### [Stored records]

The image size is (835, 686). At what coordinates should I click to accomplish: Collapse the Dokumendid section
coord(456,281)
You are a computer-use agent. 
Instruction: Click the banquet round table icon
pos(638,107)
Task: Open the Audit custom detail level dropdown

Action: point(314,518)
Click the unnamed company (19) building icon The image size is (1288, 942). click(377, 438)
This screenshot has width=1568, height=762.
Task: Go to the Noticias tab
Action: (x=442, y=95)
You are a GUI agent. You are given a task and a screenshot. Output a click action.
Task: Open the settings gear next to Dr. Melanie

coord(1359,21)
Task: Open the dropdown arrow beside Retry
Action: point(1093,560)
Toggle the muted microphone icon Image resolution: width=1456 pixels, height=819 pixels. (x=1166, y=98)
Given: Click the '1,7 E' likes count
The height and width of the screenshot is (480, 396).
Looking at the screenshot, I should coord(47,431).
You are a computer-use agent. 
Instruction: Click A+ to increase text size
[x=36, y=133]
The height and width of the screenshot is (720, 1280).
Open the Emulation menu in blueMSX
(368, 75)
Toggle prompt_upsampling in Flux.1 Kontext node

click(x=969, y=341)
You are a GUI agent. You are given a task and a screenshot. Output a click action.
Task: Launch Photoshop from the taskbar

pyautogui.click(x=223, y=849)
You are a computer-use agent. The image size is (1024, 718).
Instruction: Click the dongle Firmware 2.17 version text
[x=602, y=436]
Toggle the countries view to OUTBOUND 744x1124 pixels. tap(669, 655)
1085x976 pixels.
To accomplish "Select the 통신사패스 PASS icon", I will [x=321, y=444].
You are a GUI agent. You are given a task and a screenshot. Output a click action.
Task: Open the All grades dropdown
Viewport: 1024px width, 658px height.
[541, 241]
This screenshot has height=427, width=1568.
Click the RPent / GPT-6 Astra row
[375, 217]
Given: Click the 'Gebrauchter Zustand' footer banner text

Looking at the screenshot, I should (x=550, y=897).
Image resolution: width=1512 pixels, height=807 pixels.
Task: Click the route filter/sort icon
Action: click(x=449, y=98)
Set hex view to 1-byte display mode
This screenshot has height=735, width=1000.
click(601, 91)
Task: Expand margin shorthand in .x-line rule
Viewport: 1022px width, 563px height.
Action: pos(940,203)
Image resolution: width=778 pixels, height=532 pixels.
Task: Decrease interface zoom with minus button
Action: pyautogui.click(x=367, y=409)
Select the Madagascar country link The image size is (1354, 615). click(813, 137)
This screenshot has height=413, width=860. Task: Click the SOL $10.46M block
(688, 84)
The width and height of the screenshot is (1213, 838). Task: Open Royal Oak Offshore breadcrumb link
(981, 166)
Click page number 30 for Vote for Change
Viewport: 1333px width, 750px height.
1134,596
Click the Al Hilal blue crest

### [WHAT THIS TASK INVOLVES]
All of the entries must be given again, word for word.

### [SOLUTION FOR THIS TASK]
The image size is (835, 686). At what coordinates should I click to accomplish: Collapse the Dokumendid section
coord(456,281)
You are a computer-use agent. 
Instruction: Click the banquet round table icon
pos(638,107)
Task: Open the Audit custom detail level dropdown

Action: point(314,518)
Click the unnamed company (19) building icon The image size is (1288, 942). click(377, 438)
This screenshot has width=1568, height=762.
Task: Go to the Noticias tab
Action: (x=442, y=95)
You are a GUI agent. You are given a task and a screenshot. Output a click action.
Task: Open the settings gear next to Dr. Melanie

coord(1359,21)
Task: Open the dropdown arrow beside Retry
Action: point(1093,560)
Toggle the muted microphone icon Image resolution: width=1456 pixels, height=819 pixels. (x=1166, y=98)
Given: Click the '1,7 E' likes count
The height and width of the screenshot is (480, 396).
Looking at the screenshot, I should coord(47,431).
You are a computer-use agent. 
Instruction: Click A+ to increase text size
[x=36, y=133]
The height and width of the screenshot is (720, 1280).
Open the Emulation menu in blueMSX
(368, 75)
Toggle prompt_upsampling in Flux.1 Kontext node

click(x=969, y=341)
You are a GUI agent. You are given a task and a screenshot. Output a click action.
Task: Launch Photoshop from the taskbar

pyautogui.click(x=223, y=849)
You are a computer-use agent. The image size is (1024, 718).
Instruction: Click the dongle Firmware 2.17 version text
[x=602, y=436]
Toggle the countries view to OUTBOUND 744x1124 pixels. tap(669, 655)
1085x976 pixels.
To accomplish "Select the 통신사패스 PASS icon", I will [x=321, y=444].
You are a GUI agent. You are given a task and a screenshot. Output a click action.
Task: Open the All grades dropdown
Viewport: 1024px width, 658px height.
[541, 241]
This screenshot has height=427, width=1568.
Click the RPent / GPT-6 Astra row
[375, 217]
Given: Click the 'Gebrauchter Zustand' footer banner text

Looking at the screenshot, I should (x=550, y=897).
Image resolution: width=1512 pixels, height=807 pixels.
Task: Click the route filter/sort icon
Action: click(x=449, y=98)
Set hex view to 1-byte display mode
This screenshot has height=735, width=1000.
click(601, 91)
Task: Expand margin shorthand in .x-line rule
Viewport: 1022px width, 563px height.
Action: pos(940,203)
Image resolution: width=778 pixels, height=532 pixels.
Task: Decrease interface zoom with minus button
Action: pyautogui.click(x=367, y=409)
Select the Madagascar country link The image size is (1354, 615). click(813, 137)
This screenshot has height=413, width=860. Task: Click the SOL $10.46M block
(688, 84)
The width and height of the screenshot is (1213, 838). Task: Open Royal Oak Offshore breadcrumb link
(981, 166)
Click page number 30 for Vote for Change
Viewport: 1333px width, 750px height.
1134,596
Click the Al Hilal blue crest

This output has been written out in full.